Question

How many carbon atoms are present in $0.35\;mol$ of ${C_6}{H_{12}}{O_6}$?
(A) $6.023 \times {10^{23}}$ carbon atoms
(B) $1.26 \times {10^{23}}$ carbon atoms
(C) $1.26 \times {10^{24}}$ carbon atoms
(D) $6.023 \times {10^{24}}$ carbon atoms

Answer 1

For this question we have to know about the mole concept of the molecule. Mole is the fundamental unit of quantity of matter in the International System of Units. The Avogadro constant is the number $6.02214076 \times {10^{23}}$ and it is denoted by the symbol $'{N_A}'$. Atoms, molecules, monatomic or polyatomic ions and other particles can be represented in moles.
$Number\;of\,moles = given\;mole \times \;number\;of\;carbon\,in\,\;1\;mol \times {N_A}\;atoms$
${N_A}$ is the Avogadro constant.

Complete Step By Step Answer:
A mole is the amount of a molecule which contains $6.02214076 \times {10^{23}}$ elementary entities of the given substance.
To solve this question we have to first find the number of moles of individual atoms of the glucose. For that we have to add the masses of each element that makes one glucose molecule. As we know that, in $1\;mol$ of ${C_6}{H_{12}}{O_6}$, number of moles of carbon $C$ is $6$, number of moles of hydrogen $H$ is $12$ and number of moles of oxygen $O$ is $6$.

• **SUPPLIED MATERIAL**
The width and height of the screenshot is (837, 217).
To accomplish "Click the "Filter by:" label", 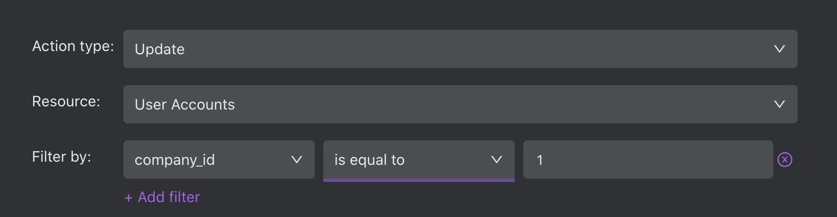I will click(62, 157).
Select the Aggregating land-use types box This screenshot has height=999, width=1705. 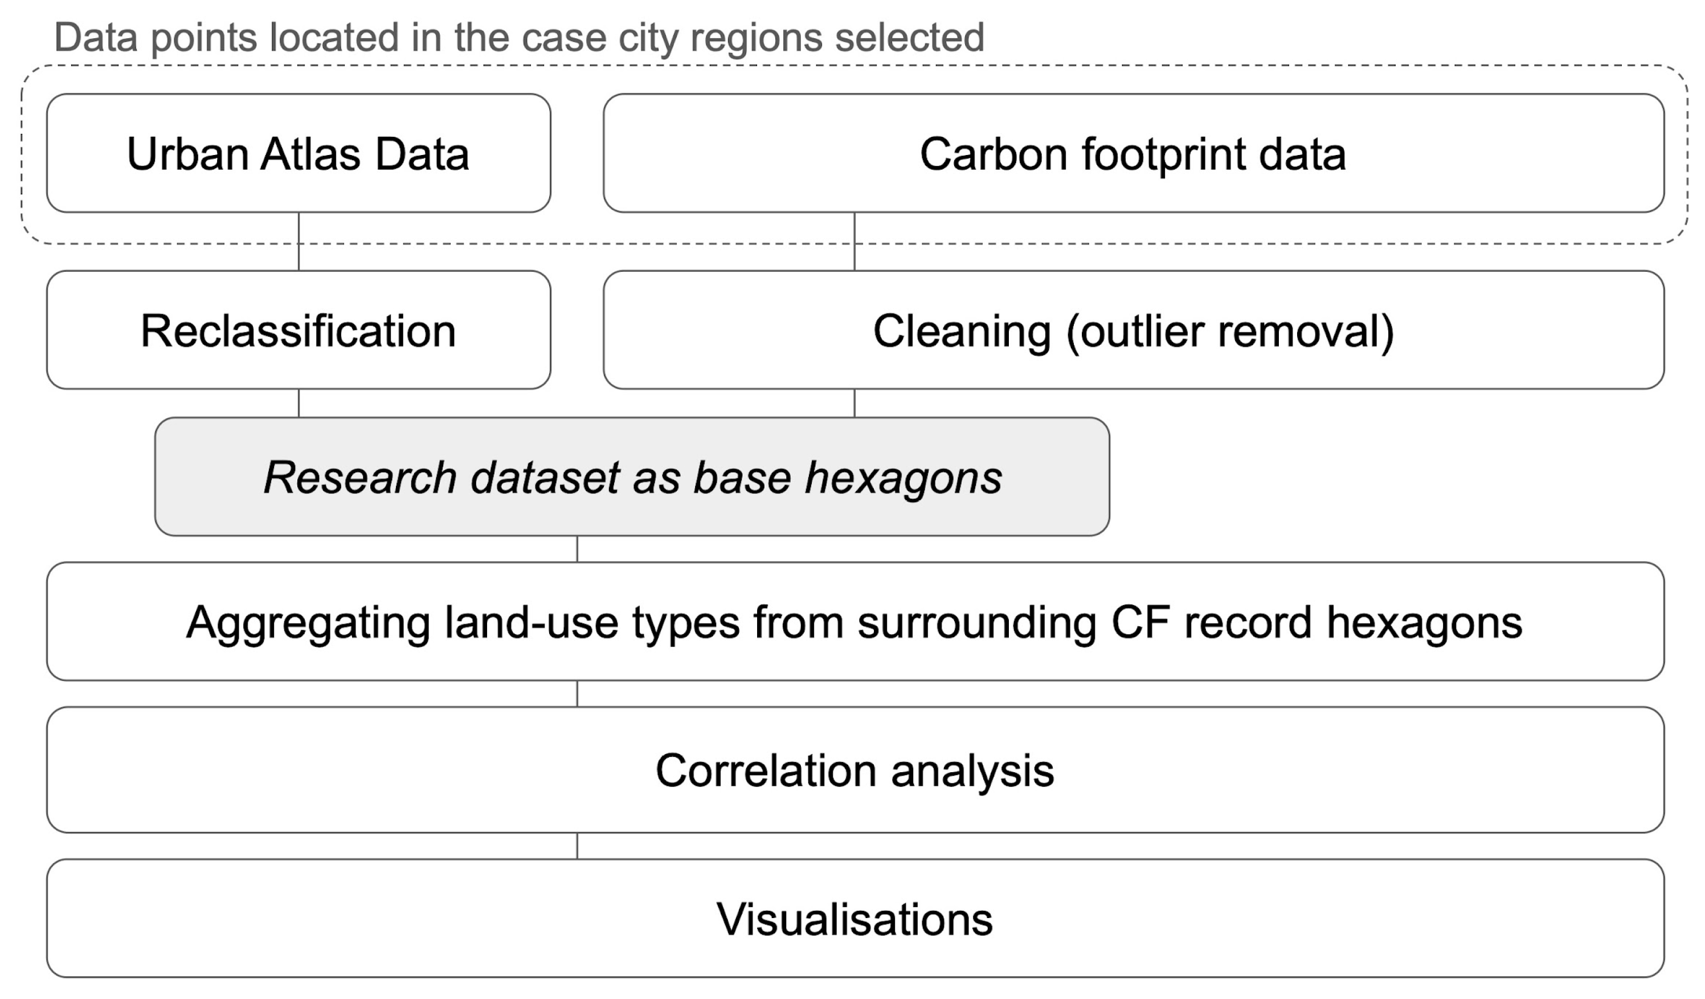[x=854, y=622]
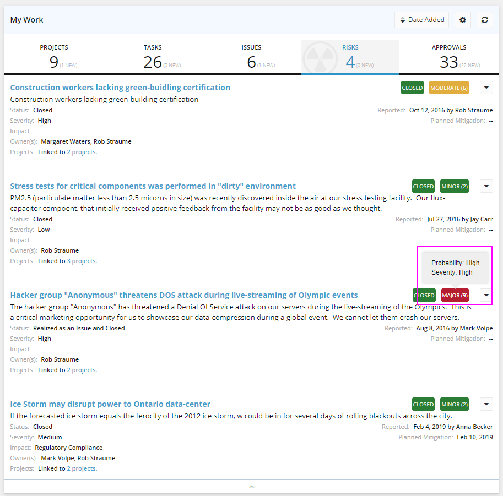Open actions dropdown for Hacker group risk
Image resolution: width=503 pixels, height=496 pixels.
pyautogui.click(x=486, y=295)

• **EXERCISE INSTRUCTIONS**
Condense the paragraph that begins "For this question we have to know" from the mole-concept solution above into a short list that keeps its main facts.

• **FULL ANSWER**
- The question relies on the mole concept.
- The mole is the fundamental unit of quantity of matter in the International System of Units.
- The Avogadro constant, written N_A, is 6.02214076 × 10^23.
- Atoms, molecules, monatomic or polyatomic ions and other particles can be expressed in moles.